Kawasan yang selama ini terdampak gangguan suplai air meliputi Tembesi, Barelang, Sagulung, Fanindo, Marina, dan sekitarnya. BP Batam menyampaikan permohonan maaf secara resmi kepada masyarakat karena pemulihan layanan berlangsung lebih lama dari perkiraan awal.
Pekerjaan relokasi pipa berdiameter 800 milimeter yang terletak di depan Kawasan Batamindo dimulai sejak Rabu (26/8/2026). Namun di lapangan, tim teknis menghadapi kendala pada proses penyambungan dan pengelasan pipa sehingga pengerjaan membutuhkan waktu lebih lama dari perencanaan.
Pada Jumat (28/8/2026), saat uji coba pengaliran dilakukan, kembali ditemukan kebocoran pada sambungan pipa yang mengharuskan penanganan tambahan. Tim teknis kemudian melakukan perbaikan menyeluruh serta serangkaian pengujian untuk memastikan jaringan benar-benar aman sebelum air dialirkan kembali.
Kepala BP Batam, Amsakar Achmad, meninjau langsung lokasi pekerjaan pada Sabtu siang guna memastikan perbaikan berjalan sesuai standar dan target waktu.
“Saya meninjau langsung lokasi untuk memastikan pekerjaan ini benar-benar tuntas dan masyarakat segera mendapatkan kembali layanan air.
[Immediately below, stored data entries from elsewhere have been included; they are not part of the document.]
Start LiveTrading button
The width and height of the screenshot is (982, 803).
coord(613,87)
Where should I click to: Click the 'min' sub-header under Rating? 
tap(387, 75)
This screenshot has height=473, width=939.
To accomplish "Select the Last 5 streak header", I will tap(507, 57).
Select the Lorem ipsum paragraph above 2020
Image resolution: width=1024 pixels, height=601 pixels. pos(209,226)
Tidak boleh ada pembiaran terhadap gangguan layanan dasar. Seluruh tim harus bekerja maksimal, terukur, dan memastikan jaringan aman sebelum aliran dipulihkan,” tegas Amsakar.
Amsakar menegaskan pemulihan layanan air menjadi prioritas utama lembaganya. Pengaliran dilakukan secara bertahap bukan tanpa alasan — untuk menjaga tekanan pipa tetap stabil dan mencegah kerusakan atau kebocoran baru muncul kembali.
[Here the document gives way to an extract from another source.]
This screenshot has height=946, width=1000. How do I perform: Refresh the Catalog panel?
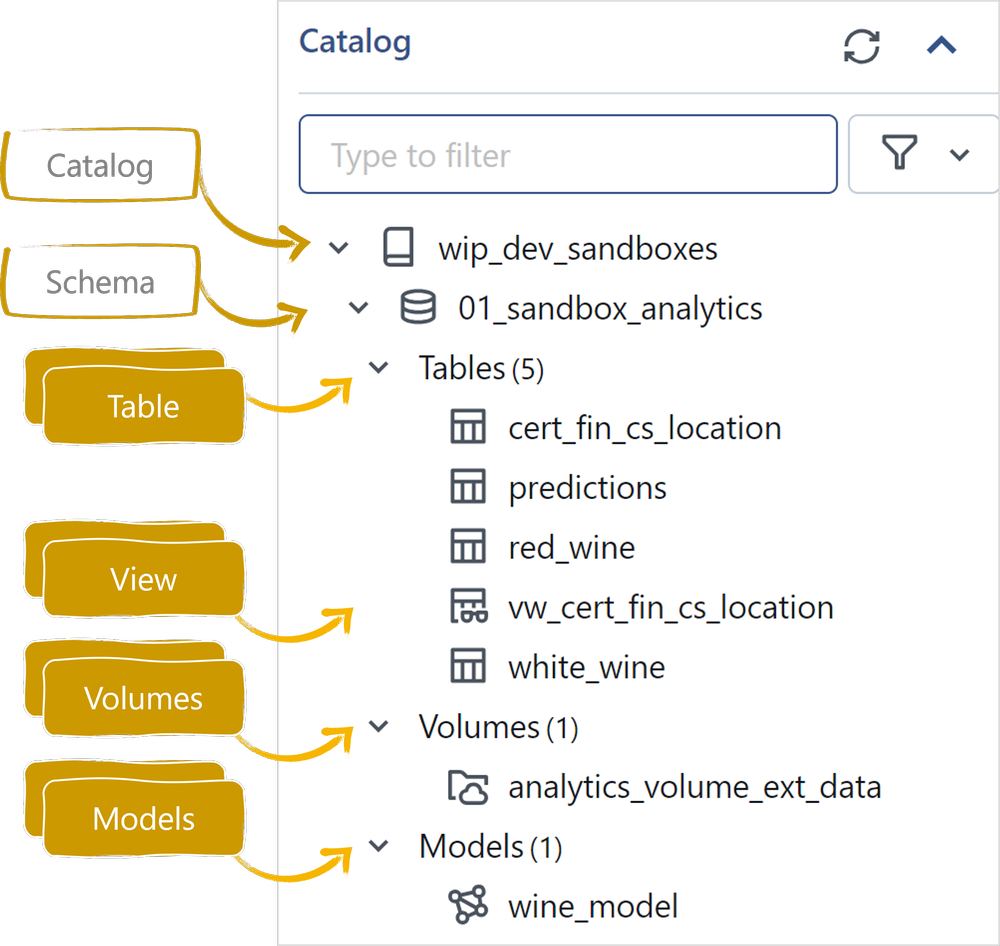pos(861,46)
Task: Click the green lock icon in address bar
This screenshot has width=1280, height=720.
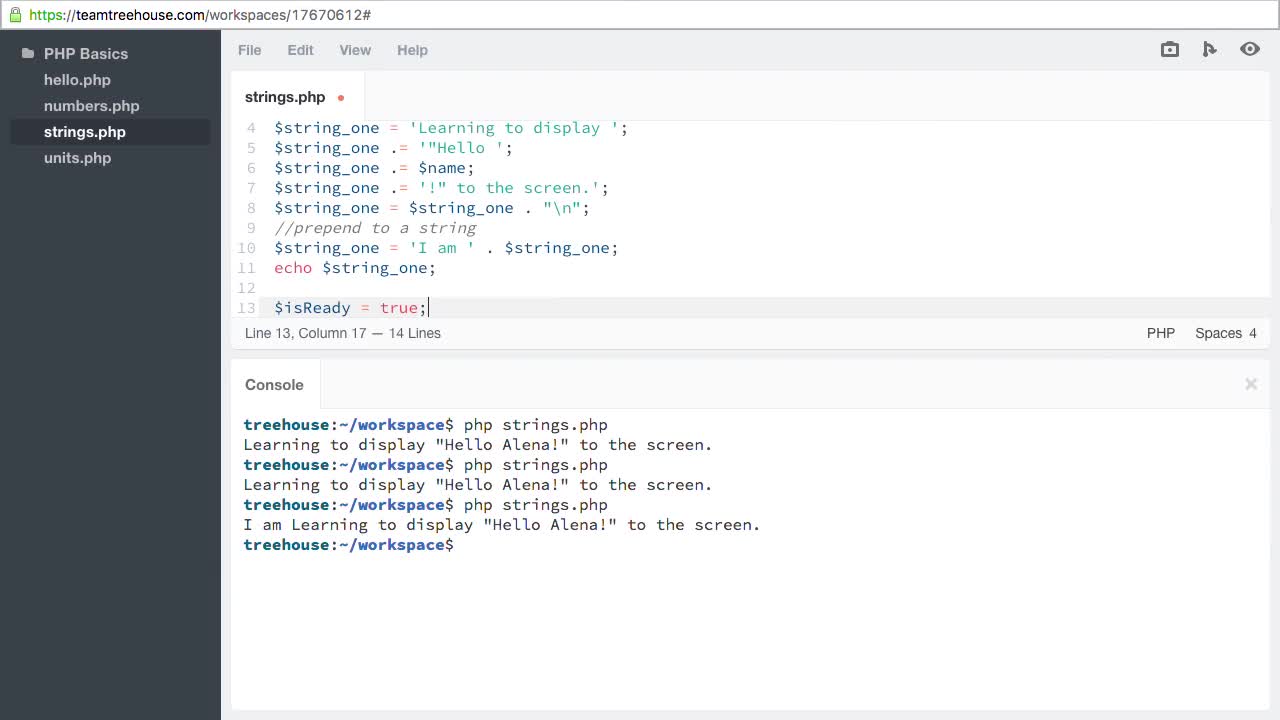Action: click(15, 15)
“Kami memahami kebutuhan masyarakat. Karena itu, setelah pekerjaan selesai, pengaliran dilakukan bertahap agar jaringan tidak kembali mengalami gangguan. Saya minta proses pemulihan ini dipantau secara ketat sampai pelayanan benar-benar normal,” ujarnya.
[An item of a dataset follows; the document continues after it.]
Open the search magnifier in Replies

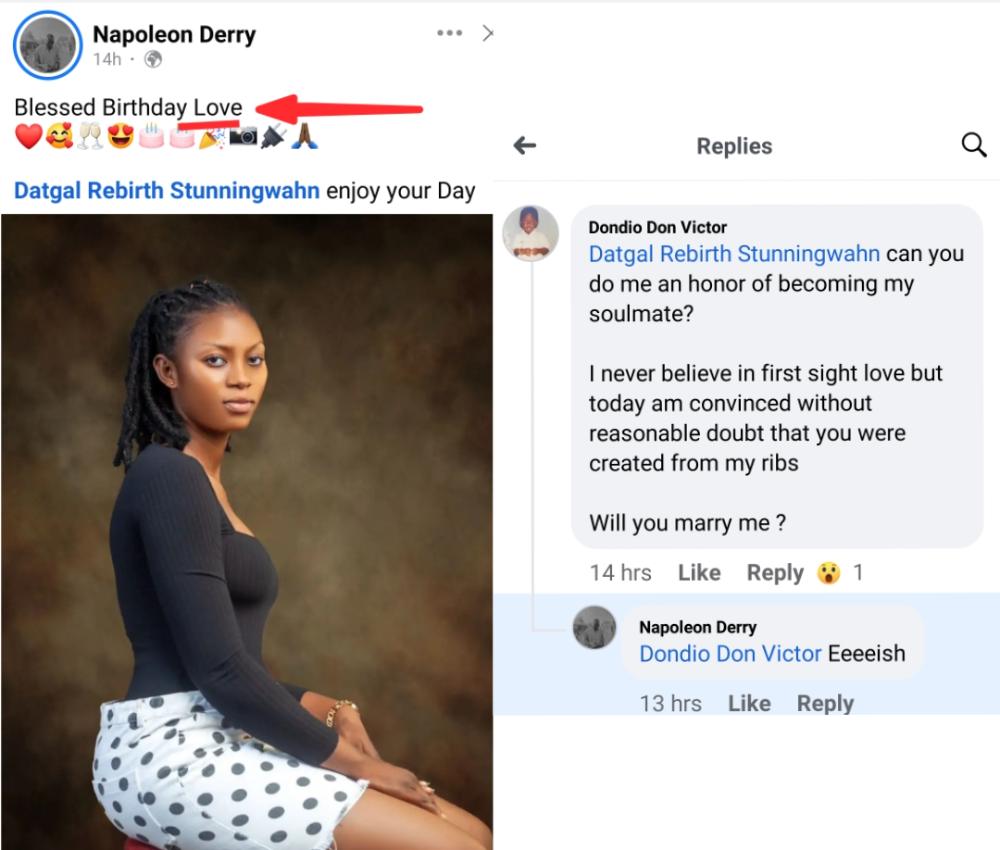pos(973,146)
Selama suplai air terhenti, BP Batam dan PT Air Batam Hilir telah menyalurkan bantuan air bersih bagi warga di wilayah terdampak guna memenuhi kebutuhan dasar sehari-hari.
Anggota/Deputi Bidang Pengusahaan BP Batam, Denny Tondano, turut menyampaikan permohonan maaf sekaligus mengapresiasi kesabaran masyarakat.
“Air adalah kebutuhan paling mendasar, sehingga setiap gangguan menjadi perhatian serius kami. Saat ini pengaliran sudah berjalan bertahap. Mohon bersabar, proses pemulihan tekanan butuh waktu agar jaringan stabil dan layanan kembali normal secara berkelanjutan,” kata Denny.
Ke depannya, BP Batam bersama PT Air Batam Hilir akan terus memantau kondisi jaringan dan distribusi air di seluruh wilayah terdampak. Evaluasi menyeluruh juga akan dilakukan guna meningkatkan kesiapan teknis dan meminimalisir gangguan serupa di masa mendatang.
BP Batam mengucapkan terima kasih kepada seluruh tim teknis yang bekerja secara intensif serta kepada masyarakat atas pengertian dan dukungan yang diberikan selama proses perbaikan berlangsung.